── Kutipan Halaman
Ada sementara orang dan aliran yang menyatakan bahwa upacara baptisan adalah mutlak diperlukan sebagai syarat mencapai keselamatan. Salah satu ayat yang dipakai sebagai pendukung adalah Markus 16:16, dengan argumentasi sebagai berikut: Dalam Markus 16:16, Yesus berkata, "Siapa yang percaya dan dibaptis akan diselamatkan, tetapi siapa yang tidak percaya akan dihukum." Menurut perkataan Yesus ini, siapa yang akan diselamatkan? Seorang yang percaya sajakah? Tidak, seorang yang dibaptis sajakah? Tidak, tetapi seorang yang percaya dan dibaptiskan. Selanjutnya mereka juga mengambil dari KPR 22:16, yang ditafsirkan bahwa baptis dapat membasuh dosa-dosa menjadi bersih. Dengan kata lain mereka menganggap baptis sebagai sarana mencapai keselamatan.

Sementara yang lain tidaklah menganggapnya demikian, dan beranggapan bahwa baptis adalah sebagai simbolisme atas pengakuan kepercayaan mereka pada Kristus sebagai Juruselamat. Baptisan adalah langkah ketaatan yang penting bagi seorang Kristen, namun bukanlah sebagai sesuatu yang diperlukan untuk keselamatan. Segala sesuatu yang ditambahkan kepada iman kepada Kristus sebagai syarat keselamatan, adalah keselamatan yang berdasarkan pekerjaan (usaha manusia). Ini berarti bahwa kematian Yesus di atas kayu salib tidak cukup untuk membeli keselamatan kita.
────
── Bagian Data
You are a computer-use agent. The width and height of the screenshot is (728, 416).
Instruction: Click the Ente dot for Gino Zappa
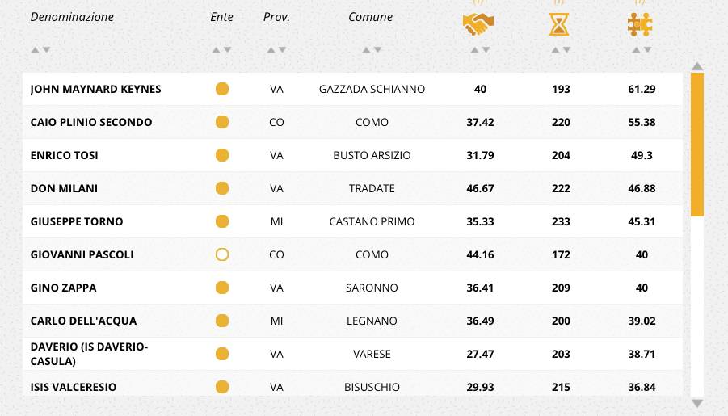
────
[Tugas yang Dikerjakan]
1. Tuliskan semua kalimat tanya yang terdapat dalam kutipan halaman tentang baptisan.
2. Berdasarkan kutipan halaman tentang baptisan, tentukan apakah setiap pernyataan berikut sesuai: (a) Sebagian orang menganggap baptis sebagai sarana mencapai keselamatan. (b) Pandangan yang lain menyebut baptisan tidak penting bagi seorang Kristen. (c) KPR 22:16 ditafsirkan bahwa baptis dapat membasuh dosa. Jawab ya atau tidak, disertai kutipan kata-kata penentunya dari teks.
3. Tolong ubah paragraf dalam kutipan halaman yang diawali "Sementara yang lain tidaklah menganggapnya demikian" menjadi daftar poin singkat yang memuat fakta-fakta utamanya.

[Jawaban Tiap Tugas]
1.
1. "Menurut perkataan Yesus ini, siapa yang akan diselamatkan?"
2. "Seorang yang percaya sajakah?"
3. "Tidak, seorang yang dibaptis sajakah?"

2.
(a) Ya: "mereka menganggap baptis sebagai sarana mencapai keselamatan"
(b) Tidak: "Baptisan adalah langkah ketaatan yang penting bagi seorang Kristen, namun bukanlah sebagai sesuatu yang diperlukan untuk keselamatan."
(c) Ya: "yang ditafsirkan bahwa baptis dapat membasuh dosa-dosa menjadi bersih"

3.
- Sebagian orang tidak menganggap baptis sebagai syarat keselamatan.
- Bagi mereka, baptis adalah simbol pengakuan kepercayaan kepada Kristus sebagai Juruselamat.
- Baptisan merupakan langkah ketaatan yang penting bagi seorang Kristen, tetapi tidak diperlukan untuk keselamatan.
- Apa pun yang ditambahkan pada iman kepada Kristus sebagai syarat keselamatan berarti keselamatan berdasarkan pekerjaan (usaha manusia).
- Hal itu berarti kematian Yesus di kayu salib tidak cukup untuk membeli keselamatan.